Weekly SA Mirror

THE SUBVERSION OF SOUTH AFRICA

GRAND PLAN:For Ricardo Maarman, author of the book The Subversion of South Africa, the pattern of the ANC’s failure is nothing short of subversion. His book provides a chilling account of how politicians, judges, mainstream media, and so-called civil society have all been corralled by foreign and domestic capital to undermine the SA…

By Professor Sipho P. Seepe

The idea that South African democracy has been subverted would typically challenge our political beliefs. Despite being a nation known for having an exceptional constitution, Ricardo Maarman suggests in his provocatively titled book, The Subversion of South Africa, that this is indeed the case.

The book is both bold and relevant, with its timeliness evident in the prologue. Maarman correctly argues that “South Africa finds itself in a state of political turmoil as the country prepares for its seventh national election (2024), since the so-called end of Apartheid. For the first time in the history of South Africa, the public is bewildered, unsure of what became of the promised utopia called democracy”.

With corruption looming large as the defining feature of South Africa under the current administration, one is tempted to think that this is what Maarman is referring to. But his gaze is broader than that. Instead, he takes us through a historical tour of hundreds of years, long before South Africa’s post-1994 political dispensation.

As a way of restricting and providing clarity, Maarman explains: “Subversion refers to the diversion of a country from the pursuit of its core and noble national interest towards a deceptively calculated foreign interest. This occurs clandestinely through infiltration and corruption.”

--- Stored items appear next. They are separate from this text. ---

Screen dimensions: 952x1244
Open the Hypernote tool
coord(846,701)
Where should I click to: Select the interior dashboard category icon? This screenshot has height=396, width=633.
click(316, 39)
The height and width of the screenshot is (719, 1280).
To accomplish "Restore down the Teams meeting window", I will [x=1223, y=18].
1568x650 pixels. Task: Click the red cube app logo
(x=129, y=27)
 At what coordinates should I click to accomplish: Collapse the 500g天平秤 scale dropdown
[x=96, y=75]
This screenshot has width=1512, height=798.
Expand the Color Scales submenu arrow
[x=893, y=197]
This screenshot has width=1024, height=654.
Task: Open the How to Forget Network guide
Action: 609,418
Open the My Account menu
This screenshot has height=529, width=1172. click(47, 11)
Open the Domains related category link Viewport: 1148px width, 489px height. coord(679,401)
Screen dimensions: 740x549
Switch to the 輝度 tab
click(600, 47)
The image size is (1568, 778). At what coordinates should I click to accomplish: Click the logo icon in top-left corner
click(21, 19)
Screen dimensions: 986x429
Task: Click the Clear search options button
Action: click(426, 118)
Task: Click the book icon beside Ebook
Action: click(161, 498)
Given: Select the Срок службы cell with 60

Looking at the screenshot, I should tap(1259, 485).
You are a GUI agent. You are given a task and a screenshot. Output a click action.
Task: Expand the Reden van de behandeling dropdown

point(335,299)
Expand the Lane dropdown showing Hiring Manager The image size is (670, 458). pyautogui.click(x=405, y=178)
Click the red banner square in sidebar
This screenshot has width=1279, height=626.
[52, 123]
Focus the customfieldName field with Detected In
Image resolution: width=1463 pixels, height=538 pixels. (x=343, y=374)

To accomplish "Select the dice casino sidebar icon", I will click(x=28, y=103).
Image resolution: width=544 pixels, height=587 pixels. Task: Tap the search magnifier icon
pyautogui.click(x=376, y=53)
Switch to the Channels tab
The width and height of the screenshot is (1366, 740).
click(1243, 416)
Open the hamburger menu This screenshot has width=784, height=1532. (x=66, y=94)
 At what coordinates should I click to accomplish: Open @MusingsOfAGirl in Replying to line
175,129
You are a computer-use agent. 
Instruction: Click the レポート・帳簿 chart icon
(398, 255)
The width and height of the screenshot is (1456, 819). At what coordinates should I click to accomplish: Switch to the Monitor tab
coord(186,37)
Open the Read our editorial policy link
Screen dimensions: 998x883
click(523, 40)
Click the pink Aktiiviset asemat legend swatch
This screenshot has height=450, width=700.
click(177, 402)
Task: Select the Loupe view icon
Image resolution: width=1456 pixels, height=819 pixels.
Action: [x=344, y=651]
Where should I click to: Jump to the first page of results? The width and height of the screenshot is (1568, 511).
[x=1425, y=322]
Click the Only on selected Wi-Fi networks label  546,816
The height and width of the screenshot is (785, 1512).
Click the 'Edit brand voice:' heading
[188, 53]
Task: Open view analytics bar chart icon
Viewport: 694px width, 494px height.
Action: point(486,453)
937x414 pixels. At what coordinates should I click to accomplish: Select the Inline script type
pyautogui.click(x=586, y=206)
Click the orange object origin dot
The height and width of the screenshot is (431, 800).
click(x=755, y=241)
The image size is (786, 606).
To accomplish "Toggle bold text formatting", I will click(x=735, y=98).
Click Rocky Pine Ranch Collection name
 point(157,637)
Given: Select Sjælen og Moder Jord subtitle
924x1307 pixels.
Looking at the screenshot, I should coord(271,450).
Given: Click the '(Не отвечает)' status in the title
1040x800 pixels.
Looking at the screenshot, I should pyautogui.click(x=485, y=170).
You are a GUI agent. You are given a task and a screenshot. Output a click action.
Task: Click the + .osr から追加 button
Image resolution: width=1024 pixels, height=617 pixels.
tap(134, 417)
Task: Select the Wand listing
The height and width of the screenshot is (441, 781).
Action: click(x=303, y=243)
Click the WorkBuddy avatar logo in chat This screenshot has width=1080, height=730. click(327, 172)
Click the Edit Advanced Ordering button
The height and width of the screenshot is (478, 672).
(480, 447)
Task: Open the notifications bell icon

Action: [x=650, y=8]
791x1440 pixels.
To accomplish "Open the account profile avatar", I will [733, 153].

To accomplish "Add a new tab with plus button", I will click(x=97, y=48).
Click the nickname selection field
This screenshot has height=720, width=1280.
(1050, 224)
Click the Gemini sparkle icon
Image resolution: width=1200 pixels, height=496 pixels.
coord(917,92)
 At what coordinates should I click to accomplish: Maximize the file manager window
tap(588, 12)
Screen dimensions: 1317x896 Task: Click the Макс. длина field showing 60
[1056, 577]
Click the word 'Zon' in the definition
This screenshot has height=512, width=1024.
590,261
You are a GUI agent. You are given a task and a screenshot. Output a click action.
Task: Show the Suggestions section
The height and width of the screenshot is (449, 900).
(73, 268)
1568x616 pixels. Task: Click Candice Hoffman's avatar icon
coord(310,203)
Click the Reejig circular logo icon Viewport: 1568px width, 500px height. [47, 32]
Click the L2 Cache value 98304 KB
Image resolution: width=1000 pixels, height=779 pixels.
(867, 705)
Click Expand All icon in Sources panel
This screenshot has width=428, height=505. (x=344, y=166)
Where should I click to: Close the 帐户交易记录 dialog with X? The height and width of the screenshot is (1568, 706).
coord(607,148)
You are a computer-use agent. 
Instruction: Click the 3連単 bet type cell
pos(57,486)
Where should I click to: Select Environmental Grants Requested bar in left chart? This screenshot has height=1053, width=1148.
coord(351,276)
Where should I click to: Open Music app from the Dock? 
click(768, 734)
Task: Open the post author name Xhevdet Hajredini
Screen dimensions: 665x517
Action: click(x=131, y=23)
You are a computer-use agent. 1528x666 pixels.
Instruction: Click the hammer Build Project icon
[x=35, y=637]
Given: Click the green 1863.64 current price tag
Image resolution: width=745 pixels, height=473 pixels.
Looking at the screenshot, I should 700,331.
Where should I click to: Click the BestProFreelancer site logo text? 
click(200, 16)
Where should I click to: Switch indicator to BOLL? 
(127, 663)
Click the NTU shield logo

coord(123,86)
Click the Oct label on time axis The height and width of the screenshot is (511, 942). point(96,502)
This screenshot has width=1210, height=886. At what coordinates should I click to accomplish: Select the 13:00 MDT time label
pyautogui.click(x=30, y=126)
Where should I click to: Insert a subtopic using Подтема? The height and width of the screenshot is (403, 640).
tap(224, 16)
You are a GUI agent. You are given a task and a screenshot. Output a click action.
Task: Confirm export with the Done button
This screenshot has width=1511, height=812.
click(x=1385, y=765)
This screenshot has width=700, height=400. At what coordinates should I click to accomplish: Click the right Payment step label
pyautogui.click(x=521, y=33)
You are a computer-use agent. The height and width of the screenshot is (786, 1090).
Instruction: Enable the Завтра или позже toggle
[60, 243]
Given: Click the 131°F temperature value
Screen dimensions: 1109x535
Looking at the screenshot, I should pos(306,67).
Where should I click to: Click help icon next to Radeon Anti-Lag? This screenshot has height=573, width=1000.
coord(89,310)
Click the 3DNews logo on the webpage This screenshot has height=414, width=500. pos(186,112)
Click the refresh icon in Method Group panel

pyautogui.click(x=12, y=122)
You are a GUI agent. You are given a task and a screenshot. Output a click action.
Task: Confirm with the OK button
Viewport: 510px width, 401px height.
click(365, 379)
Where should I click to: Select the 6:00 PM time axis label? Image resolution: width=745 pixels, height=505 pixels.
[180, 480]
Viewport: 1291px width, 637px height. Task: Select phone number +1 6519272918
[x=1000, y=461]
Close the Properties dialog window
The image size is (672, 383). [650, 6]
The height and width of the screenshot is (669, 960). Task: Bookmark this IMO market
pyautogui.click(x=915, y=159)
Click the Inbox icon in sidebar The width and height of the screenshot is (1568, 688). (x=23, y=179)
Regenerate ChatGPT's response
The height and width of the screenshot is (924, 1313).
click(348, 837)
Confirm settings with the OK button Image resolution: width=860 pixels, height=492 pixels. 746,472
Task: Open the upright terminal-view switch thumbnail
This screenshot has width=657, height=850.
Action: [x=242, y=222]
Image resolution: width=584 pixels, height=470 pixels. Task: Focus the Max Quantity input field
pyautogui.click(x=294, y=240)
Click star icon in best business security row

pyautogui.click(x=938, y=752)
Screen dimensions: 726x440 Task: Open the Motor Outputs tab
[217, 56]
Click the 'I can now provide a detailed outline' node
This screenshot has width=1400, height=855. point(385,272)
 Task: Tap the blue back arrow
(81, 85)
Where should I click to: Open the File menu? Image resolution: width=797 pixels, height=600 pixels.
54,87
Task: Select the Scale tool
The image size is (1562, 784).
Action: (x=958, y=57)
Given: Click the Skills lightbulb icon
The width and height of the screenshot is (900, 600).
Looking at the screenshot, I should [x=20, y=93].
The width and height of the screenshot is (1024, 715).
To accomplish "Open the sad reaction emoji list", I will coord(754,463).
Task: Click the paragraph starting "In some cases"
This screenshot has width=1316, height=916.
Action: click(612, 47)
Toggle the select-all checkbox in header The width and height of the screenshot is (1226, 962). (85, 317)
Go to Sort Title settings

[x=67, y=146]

With so much promise expected and expressed in the post-1994 political dispensation, the book provides an insight into what went wrong. Maarman does not waste time in taking us into the operations and intersection of money and politics. In doing so, the reader is introduced to individuals, countries, institutions, and multinational corporations that shaped South Africa’s socio-economic trajectory in the last four hundred years. The reader is introduced to the role played by the Dutch United East India Company (VOC) and the Oppenheimer family’s role in shaping South Africa’s body politics.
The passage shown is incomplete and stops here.